L’esito dei progetti non è legato solo alla scelta del software. Accenture e Deloitte, forti della loro esperienza sul campo, ci invitano a riflettere su alcuni aspetti da non trascurare
Le esperienze del passato l’hanno insegnato. Quello delle relazioni con il cliente è un terreno minato, che va percorso con attenzione. E se i macroprogetti a 360°, che imponevano una revisione completa di flussi e processi, si sono dimostrati fallimentari, c’è da chiedersi quale sia la via più corretta per implementare queste tecnologie. «Per noi – esordisce Andrea Laurenza, partner di Deloitte, responsabile italiano Strategy e Operation – il Crm è sinonimo di customer transformation, ovvero non solo software e applicazioni, ma soprattutto processi, organizzazione e misure, con una forte attenzione all’intervento sul cliente». Ecco perché un progetto di questo tipo non va visto solo in ottica It. «A dimostrazione di questo, anche il peso delle persone coinvolte nelle due aree, quella Ict e quella più prettamente business, come marketing e vendite, si è spostato – precisa il manager -. Oggi, infatti, i due team tendono a equipararsi nel contribuire alla riuscita di un’iniziativa di Crm».

> [Dati grezzi]
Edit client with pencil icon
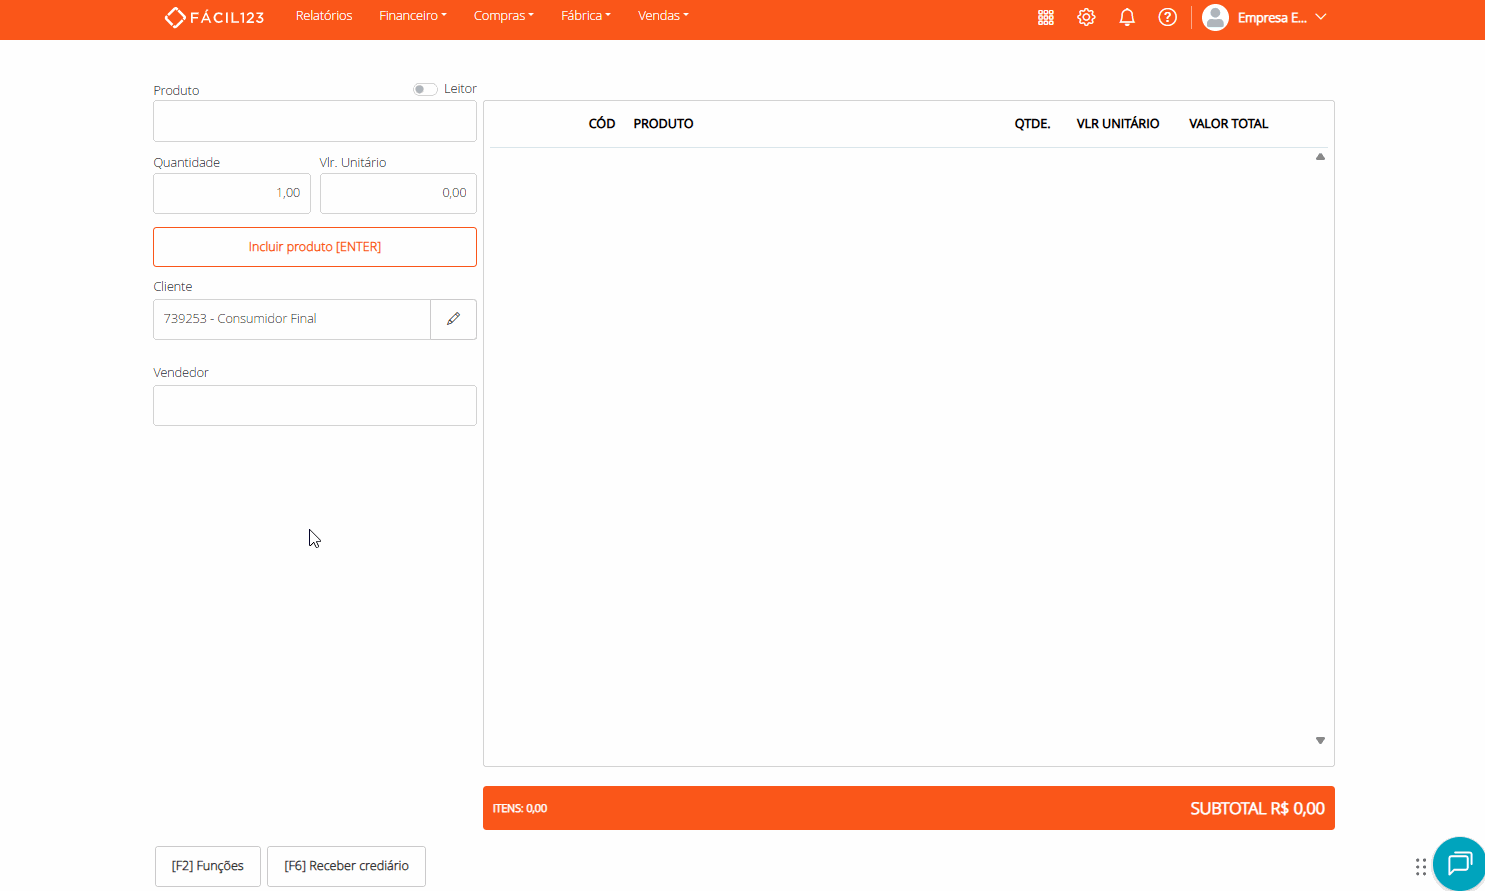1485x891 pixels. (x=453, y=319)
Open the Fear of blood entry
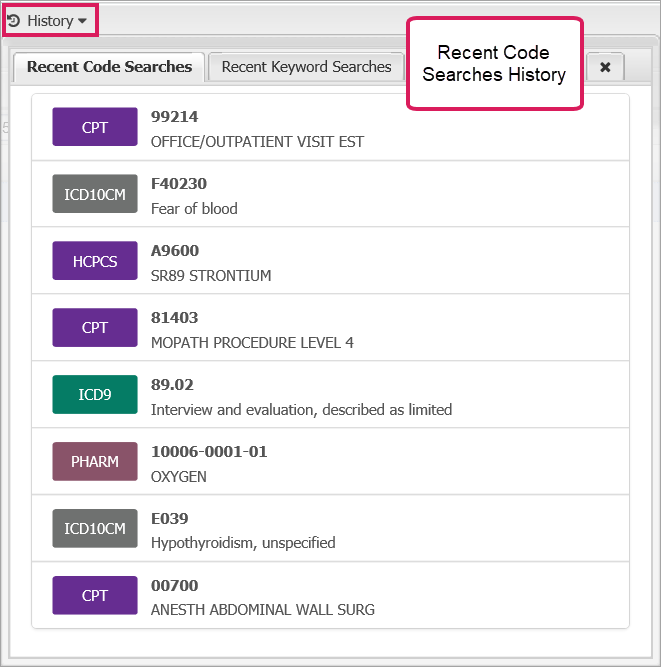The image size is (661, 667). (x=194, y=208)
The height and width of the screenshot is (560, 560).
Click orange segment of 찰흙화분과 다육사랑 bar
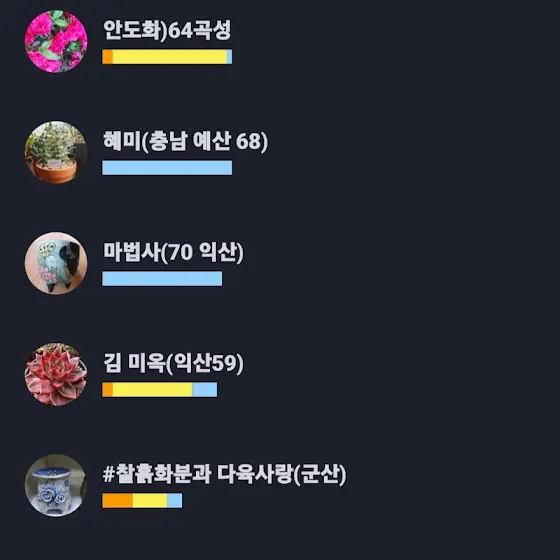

> [Esercizi]
(a) Elenca tutti gli elementi che, secondo Andrea Laurenza nel brano scelto, fanno parte del Crm.
(b) Converti in un elenco numerato le righe, non il brano, dalla riga che contiene "The height and" fino all'ultima riga, senza righe vuote. Ometti le immagini.

> [Soluzioni]
(a)
- software
- applicazioni
- processi
- organizzazione
- misure

(b)
1. The height and width of the screenshot is (560, 560).
2. Click orange segment of 찰흙화분과 다육사랑 bar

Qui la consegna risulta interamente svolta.